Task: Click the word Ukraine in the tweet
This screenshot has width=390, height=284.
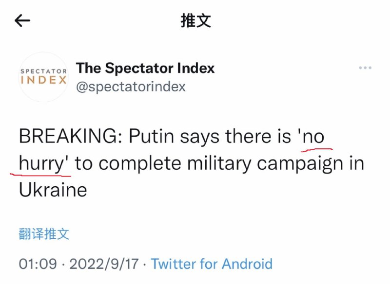Action: (x=53, y=190)
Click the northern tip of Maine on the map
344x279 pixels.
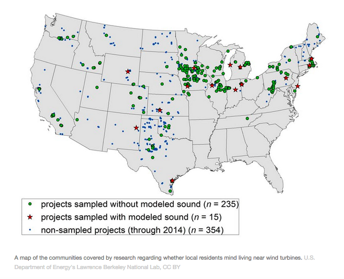tap(316, 27)
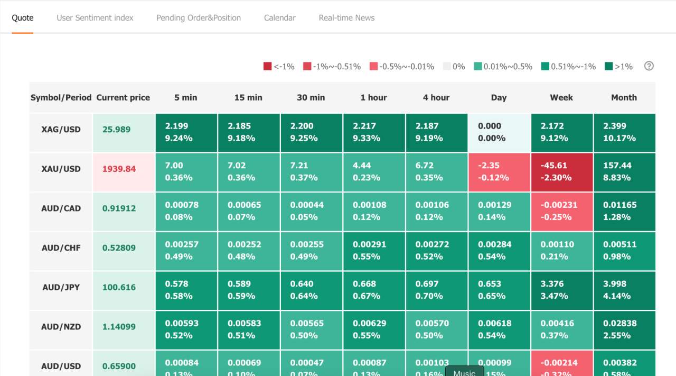Click the dark green >1% legend swatch
The image size is (676, 376).
point(609,67)
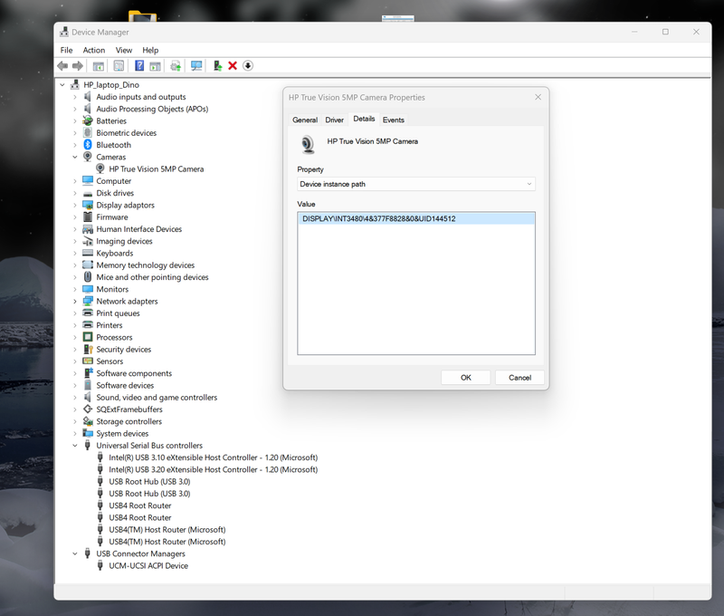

__SET TASK__
Transcribe all of the lines above verbatim, omitting the pictures.

__FULL RESPONSE__
Task: Click the word Ukraine in the tweet
This screenshot has width=390, height=284.
Action: (x=53, y=190)
Click the northern tip of Maine on the map
344x279 pixels.
tap(316, 27)
Click the dark green >1% legend swatch
The image size is (676, 376).
point(609,67)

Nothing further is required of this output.